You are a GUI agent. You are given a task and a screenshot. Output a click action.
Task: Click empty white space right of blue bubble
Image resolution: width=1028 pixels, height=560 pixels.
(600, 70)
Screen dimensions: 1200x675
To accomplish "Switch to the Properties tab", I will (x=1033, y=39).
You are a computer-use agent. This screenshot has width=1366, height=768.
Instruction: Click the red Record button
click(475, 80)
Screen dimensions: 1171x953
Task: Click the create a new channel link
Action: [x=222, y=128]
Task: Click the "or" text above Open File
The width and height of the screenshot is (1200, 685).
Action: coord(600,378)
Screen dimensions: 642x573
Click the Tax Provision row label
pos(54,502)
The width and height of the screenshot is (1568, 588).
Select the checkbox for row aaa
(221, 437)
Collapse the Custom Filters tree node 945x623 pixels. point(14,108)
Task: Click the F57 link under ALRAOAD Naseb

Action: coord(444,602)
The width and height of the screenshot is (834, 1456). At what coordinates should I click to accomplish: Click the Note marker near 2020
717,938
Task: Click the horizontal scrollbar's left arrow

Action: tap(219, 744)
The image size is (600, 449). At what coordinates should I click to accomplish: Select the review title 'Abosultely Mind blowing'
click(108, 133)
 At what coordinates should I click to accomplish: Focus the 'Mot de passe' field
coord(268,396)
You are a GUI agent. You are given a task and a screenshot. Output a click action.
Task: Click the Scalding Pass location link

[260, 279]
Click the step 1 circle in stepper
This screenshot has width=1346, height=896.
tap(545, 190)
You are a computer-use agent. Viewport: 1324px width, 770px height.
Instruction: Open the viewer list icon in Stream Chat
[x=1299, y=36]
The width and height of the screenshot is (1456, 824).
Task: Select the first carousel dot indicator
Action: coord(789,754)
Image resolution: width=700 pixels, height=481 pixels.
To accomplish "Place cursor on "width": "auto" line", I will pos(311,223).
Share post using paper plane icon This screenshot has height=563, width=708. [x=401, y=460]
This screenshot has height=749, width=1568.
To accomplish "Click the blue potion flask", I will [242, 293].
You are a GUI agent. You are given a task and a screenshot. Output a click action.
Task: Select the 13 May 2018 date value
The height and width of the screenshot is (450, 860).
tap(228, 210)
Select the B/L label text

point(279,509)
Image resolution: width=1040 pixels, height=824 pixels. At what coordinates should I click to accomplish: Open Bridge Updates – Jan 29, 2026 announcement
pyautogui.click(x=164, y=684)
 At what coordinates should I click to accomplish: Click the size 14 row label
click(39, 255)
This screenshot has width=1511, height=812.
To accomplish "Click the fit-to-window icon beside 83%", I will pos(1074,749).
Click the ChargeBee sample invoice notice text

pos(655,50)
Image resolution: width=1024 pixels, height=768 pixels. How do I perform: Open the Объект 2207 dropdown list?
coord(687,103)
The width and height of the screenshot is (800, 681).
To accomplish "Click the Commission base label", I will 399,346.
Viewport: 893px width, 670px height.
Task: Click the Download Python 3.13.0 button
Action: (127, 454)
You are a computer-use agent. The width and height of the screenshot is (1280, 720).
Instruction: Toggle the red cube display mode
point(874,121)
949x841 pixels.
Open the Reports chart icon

→ **Activity**
Select the lines in this material that hold the word "computer", leaving none out.

→ **Task result**
You are a computer-use agent. This screenshot has width=1366, height=768.
You are a computer-use agent. Viewport: 1324px width, 770px height.
You are a computer-use agent. The width and height of the screenshot is (1280, 720).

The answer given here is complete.